» Stored items from a collection
══════════

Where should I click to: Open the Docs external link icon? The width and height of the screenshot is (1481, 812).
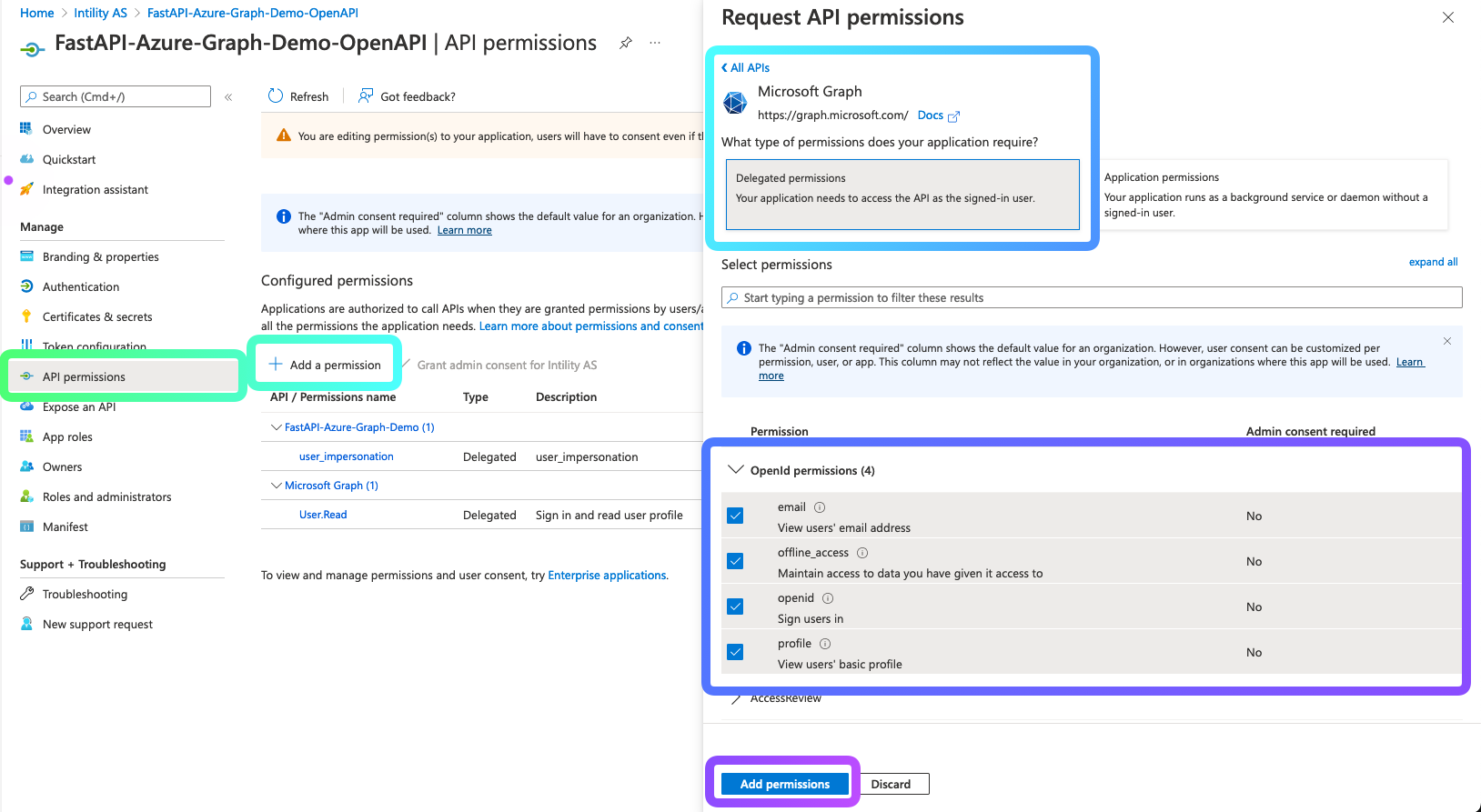(x=953, y=116)

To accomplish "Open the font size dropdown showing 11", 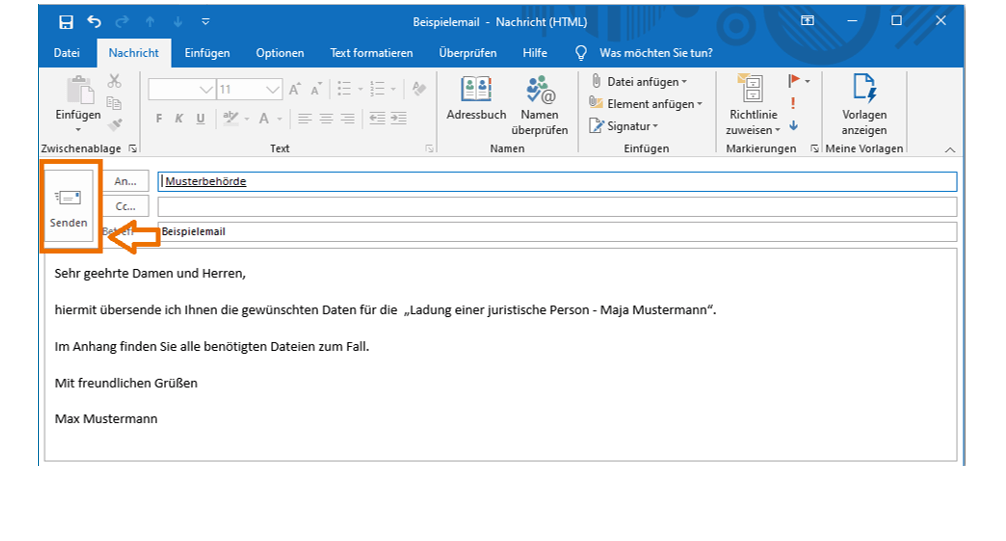I will (x=273, y=90).
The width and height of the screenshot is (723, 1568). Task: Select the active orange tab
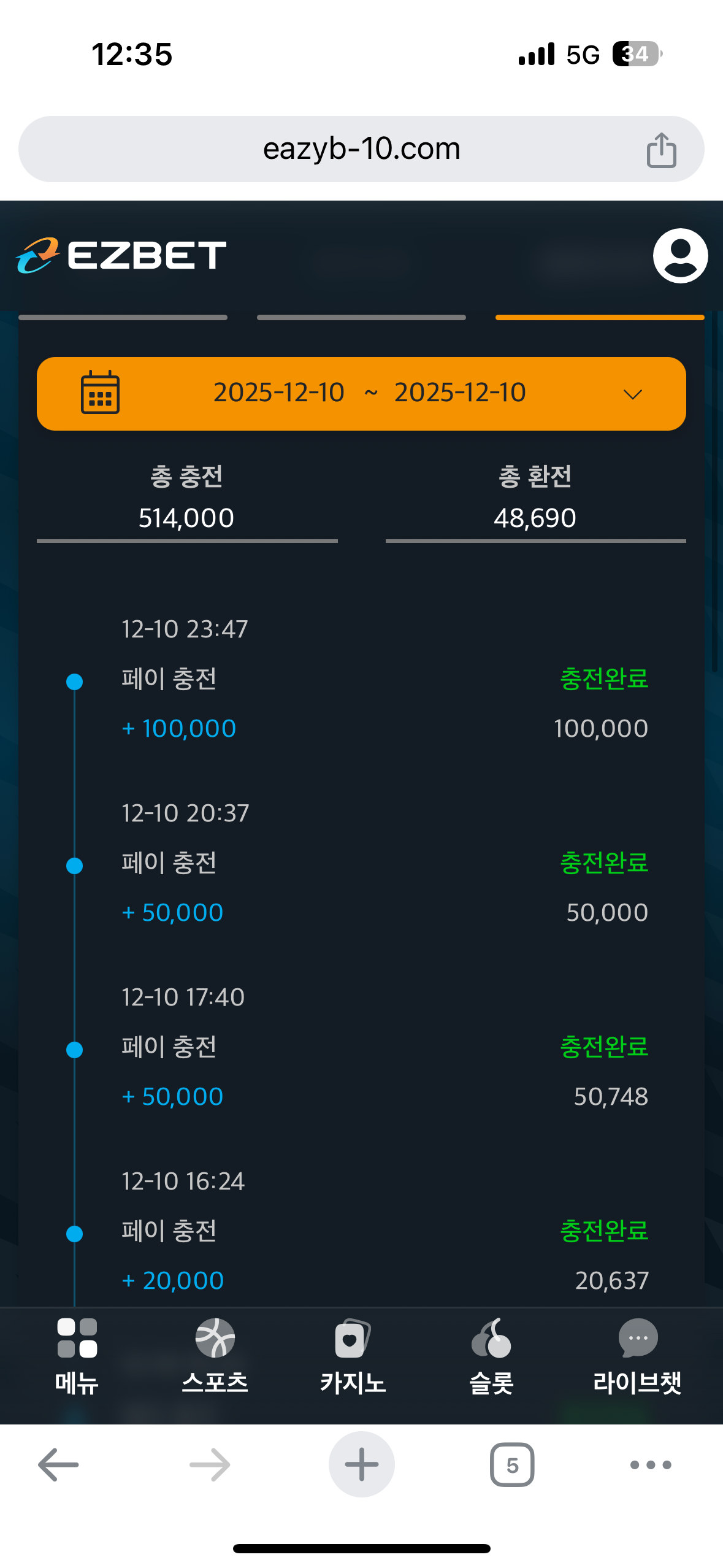tap(599, 317)
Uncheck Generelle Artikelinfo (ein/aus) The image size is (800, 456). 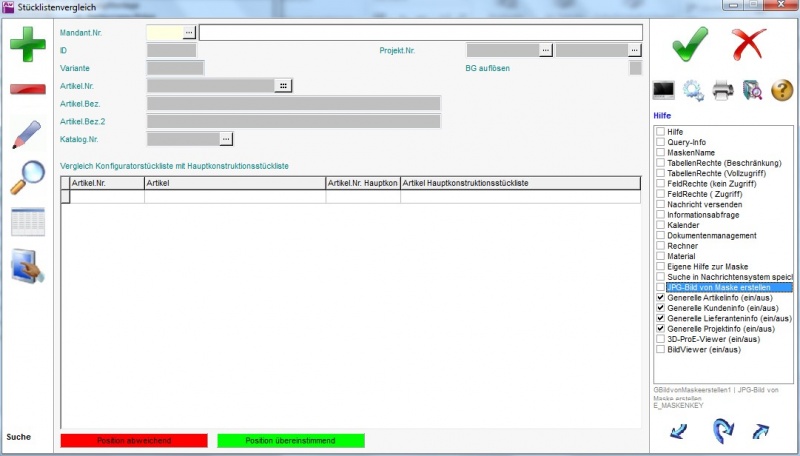click(660, 298)
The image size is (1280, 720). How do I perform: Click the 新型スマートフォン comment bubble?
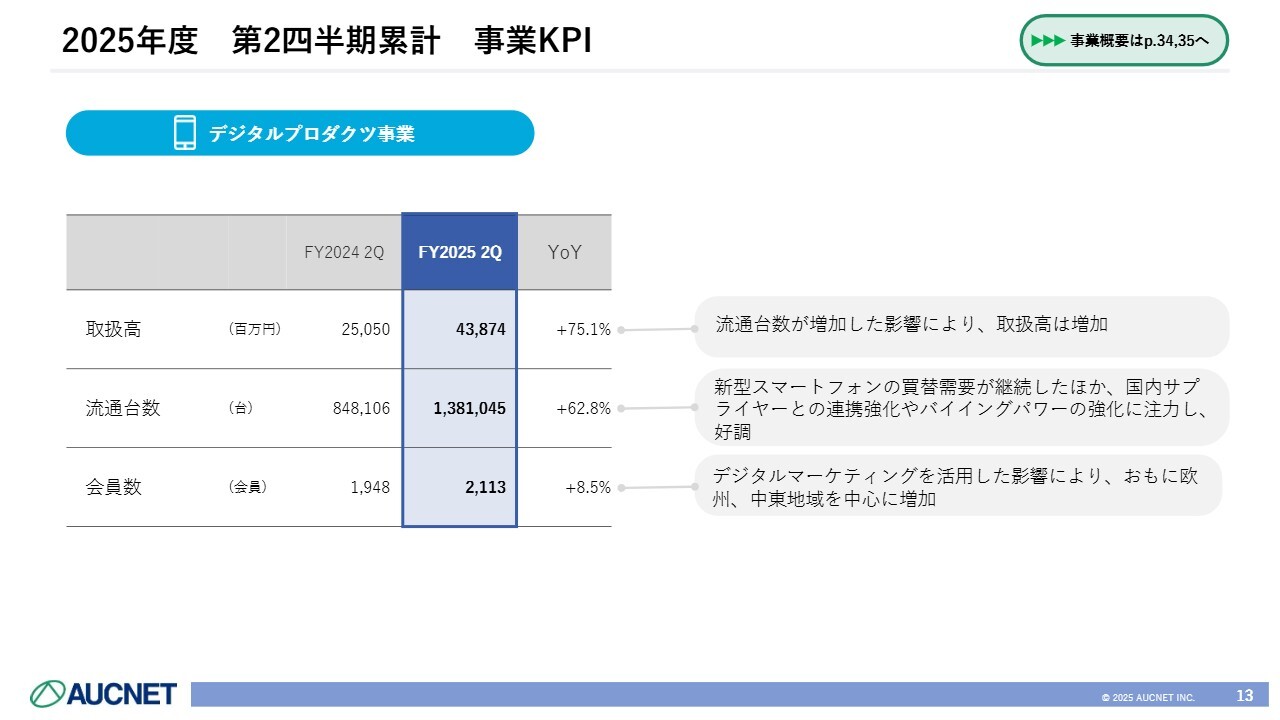pos(960,408)
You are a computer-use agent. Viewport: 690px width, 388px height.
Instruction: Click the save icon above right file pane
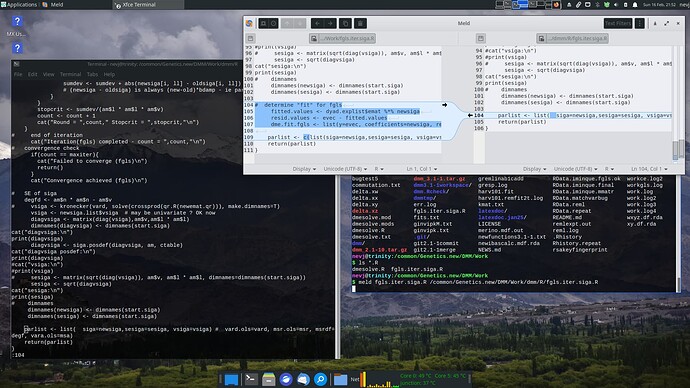point(481,38)
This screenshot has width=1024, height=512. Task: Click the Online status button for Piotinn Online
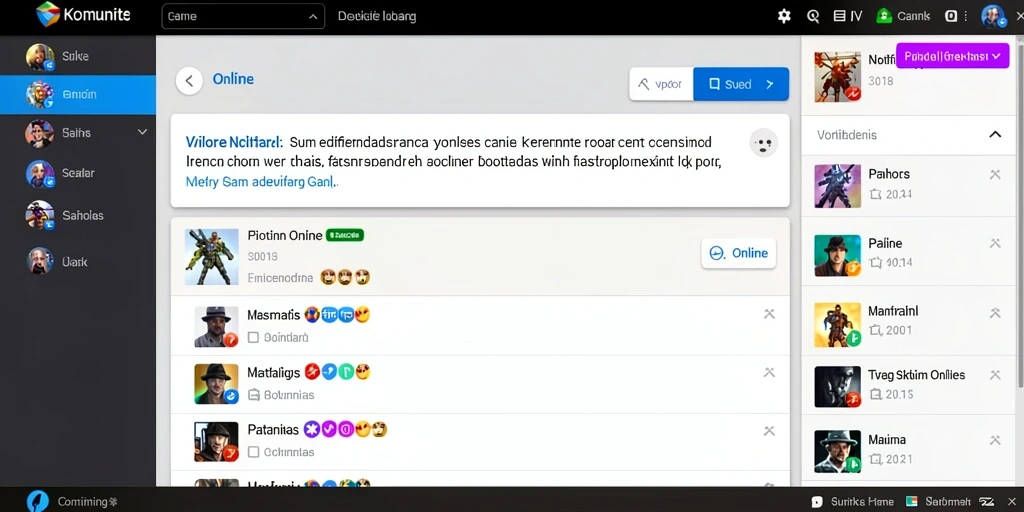click(x=738, y=253)
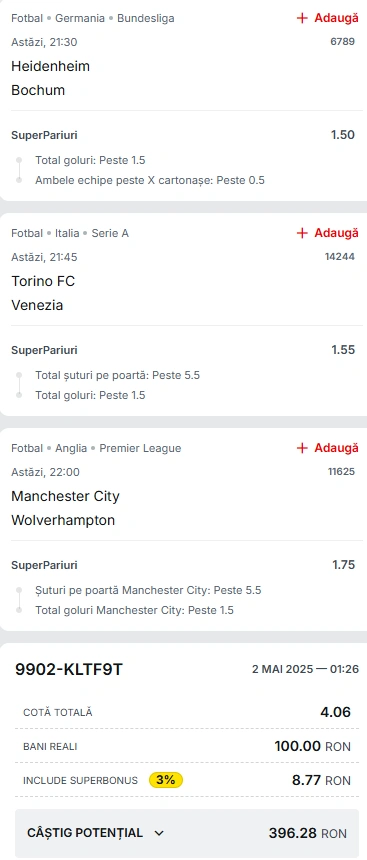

══════════

Extract the run of lines beginning with the line that holds "You are a computer-use" and ending at the last line of the data, inclusive. Exclude any pictures from the copy.

» SOLUTION FOR THIS TASK
You are a computer-use agent. Viewport: 690px width, 388px height.
Instruction: Click the save icon above right file pane
point(481,38)
This screenshot has width=1024, height=512. Task: Click the Online status button for Piotinn Online
click(x=738, y=253)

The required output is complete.